Stored items
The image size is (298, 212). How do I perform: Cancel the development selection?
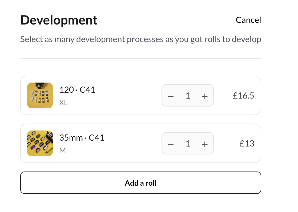(248, 20)
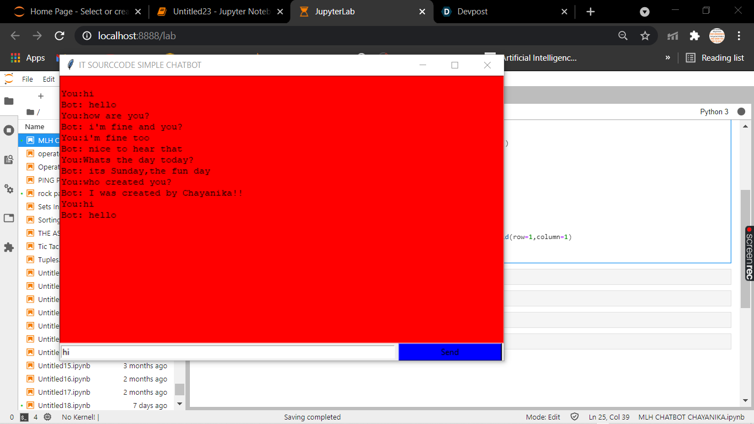Image resolution: width=754 pixels, height=424 pixels.
Task: Open the JupyterLab file browser sidebar icon
Action: click(9, 101)
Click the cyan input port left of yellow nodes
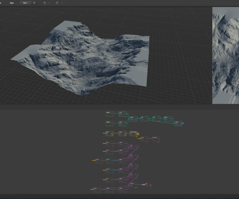 pos(104,133)
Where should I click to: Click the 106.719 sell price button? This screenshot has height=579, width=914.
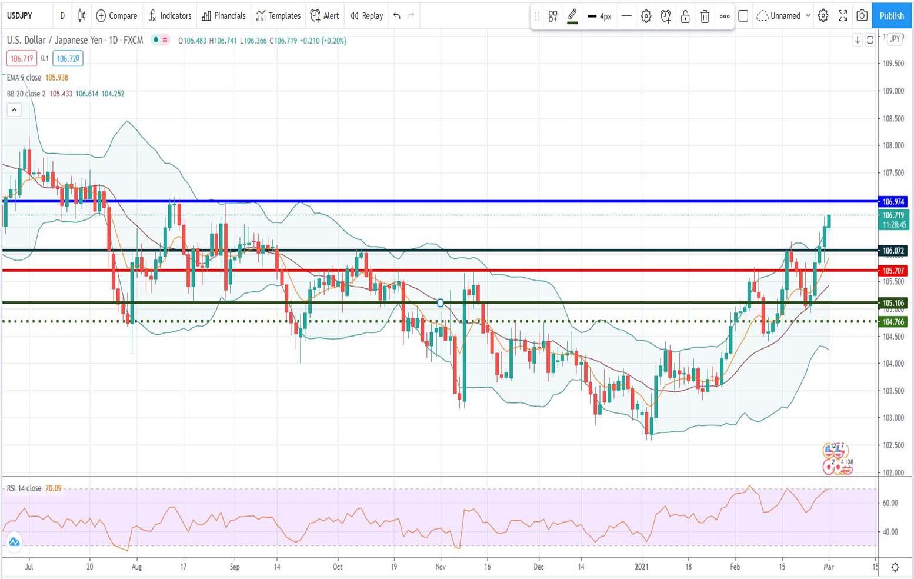22,58
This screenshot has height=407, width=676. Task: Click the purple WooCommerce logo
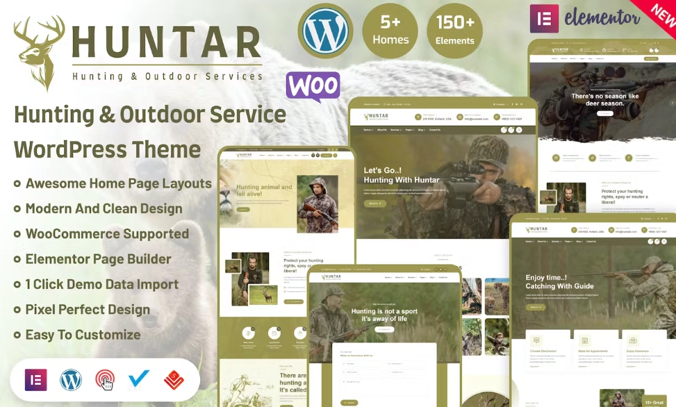[313, 88]
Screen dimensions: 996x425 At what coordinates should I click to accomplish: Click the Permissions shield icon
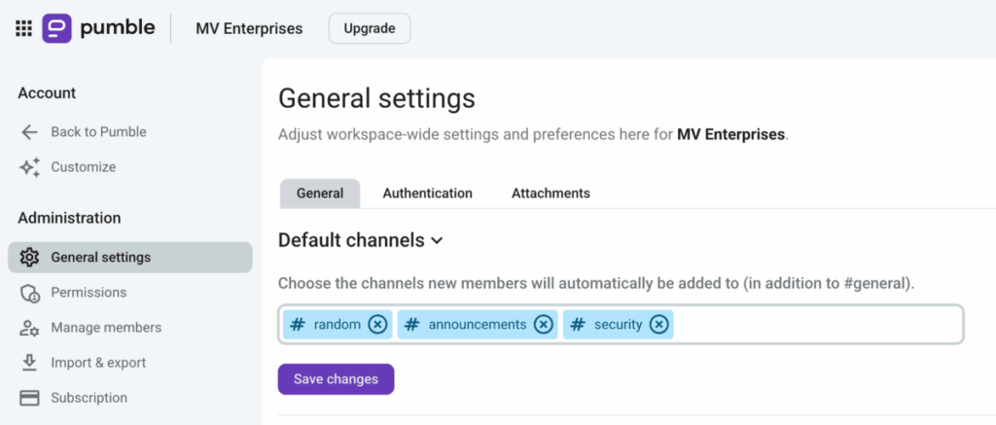30,293
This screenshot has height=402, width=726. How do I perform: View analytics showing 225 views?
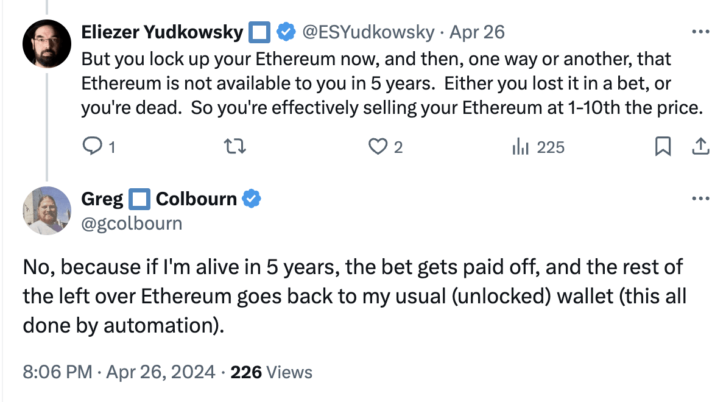coord(538,147)
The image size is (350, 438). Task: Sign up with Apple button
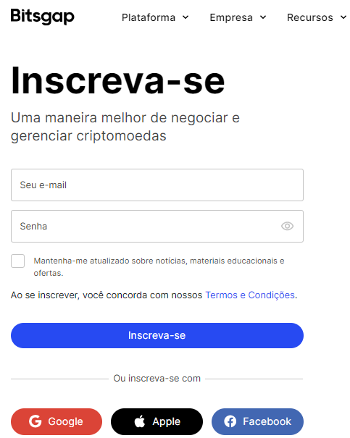pyautogui.click(x=157, y=421)

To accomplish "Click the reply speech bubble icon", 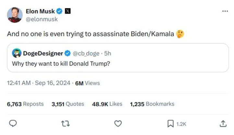I will coord(13,124).
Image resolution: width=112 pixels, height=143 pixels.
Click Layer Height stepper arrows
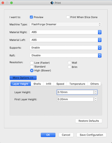tap(96, 92)
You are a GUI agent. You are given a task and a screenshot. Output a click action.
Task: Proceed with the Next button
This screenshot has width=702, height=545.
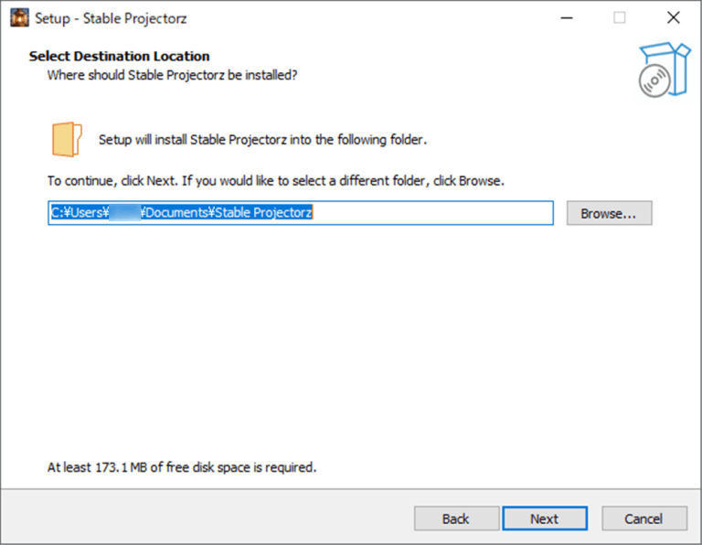[x=544, y=518]
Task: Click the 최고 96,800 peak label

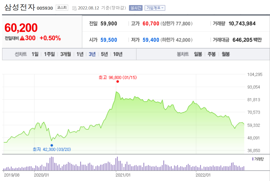Action: click(x=118, y=78)
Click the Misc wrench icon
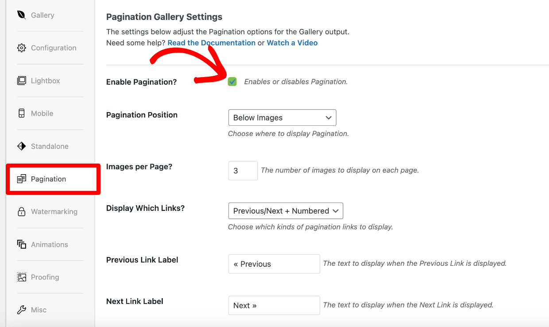549x327 pixels. click(x=21, y=309)
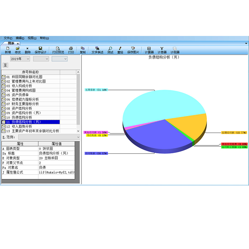
Task: Open the 文件 File menu
Action: coord(8,38)
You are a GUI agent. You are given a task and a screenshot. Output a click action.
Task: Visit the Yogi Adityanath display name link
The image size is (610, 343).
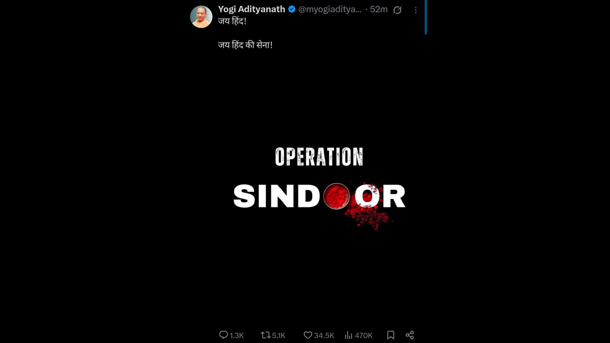pos(251,9)
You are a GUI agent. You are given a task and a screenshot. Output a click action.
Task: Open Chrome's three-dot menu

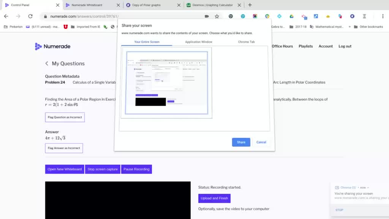[x=383, y=16]
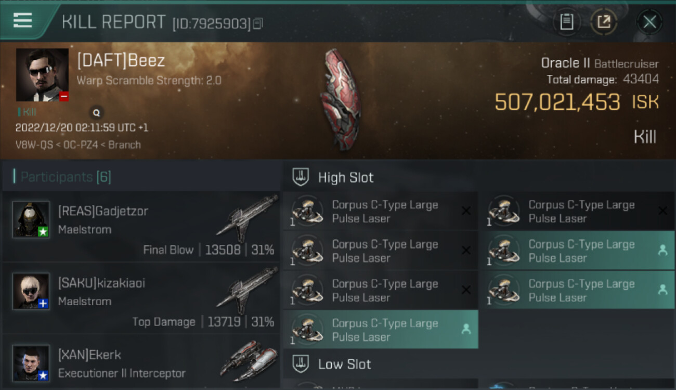Open kizakiaoi's participant portrait
The width and height of the screenshot is (676, 390).
pyautogui.click(x=31, y=291)
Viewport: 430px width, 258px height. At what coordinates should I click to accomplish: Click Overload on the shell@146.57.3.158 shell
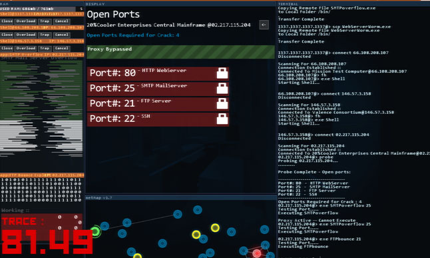tap(25, 48)
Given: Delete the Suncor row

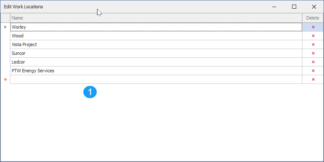Looking at the screenshot, I should pyautogui.click(x=313, y=53).
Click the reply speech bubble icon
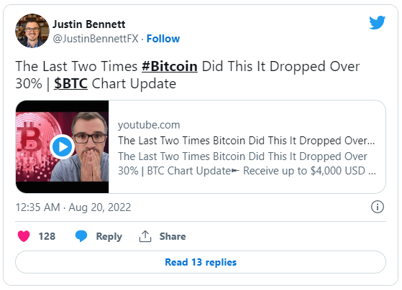The width and height of the screenshot is (402, 290). pos(81,236)
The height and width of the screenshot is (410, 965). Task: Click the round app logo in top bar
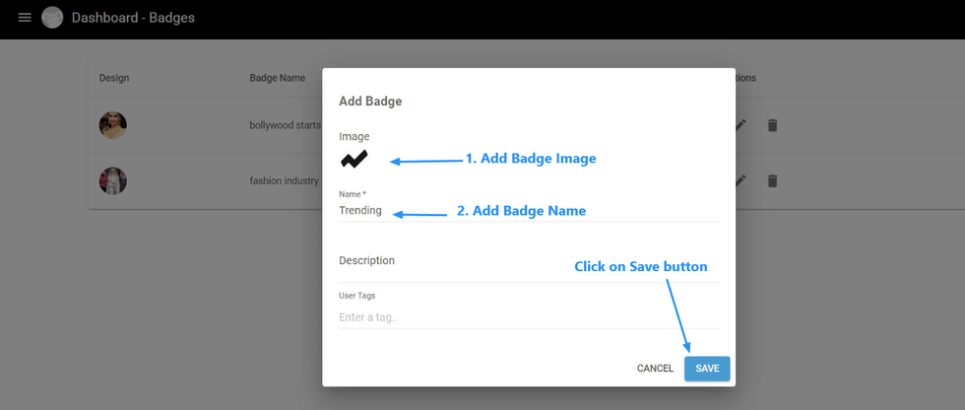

* Exercise details *
Starting with the line containing "Task: Click the 최고 96,800 peak label" and ending with the last line of the records above, write out each line exactly; no pictures.

* Solved exercise *
Task: Click the 최고 96,800 peak label

Action: click(x=118, y=78)
Click the Misc wrench icon
549x327 pixels. click(x=21, y=309)
Task: Open the 文件 File menu
Action: coord(8,38)
You are a GUI agent. You are given a task and a screenshot. Output a click action.
Task: Visit the Yogi Adityanath display name link
The image size is (610, 343).
pos(251,9)
You are a GUI agent. You are given a task and a screenshot. Output a click action.
Task: Open Chrome's three-dot menu

[x=383, y=16]
Open kizakiaoi's participant portrait
The width and height of the screenshot is (676, 390).
pyautogui.click(x=31, y=291)
Viewport: 430px width, 258px height. At what coordinates should I click to accomplish: Click Overload on the shell@146.57.3.158 shell
tap(25, 48)
Given: Delete the Suncor row

Looking at the screenshot, I should pyautogui.click(x=313, y=53).
Click the reply speech bubble icon
The width and height of the screenshot is (402, 290). pos(81,236)
The height and width of the screenshot is (410, 965). Task: Click the round app logo in top bar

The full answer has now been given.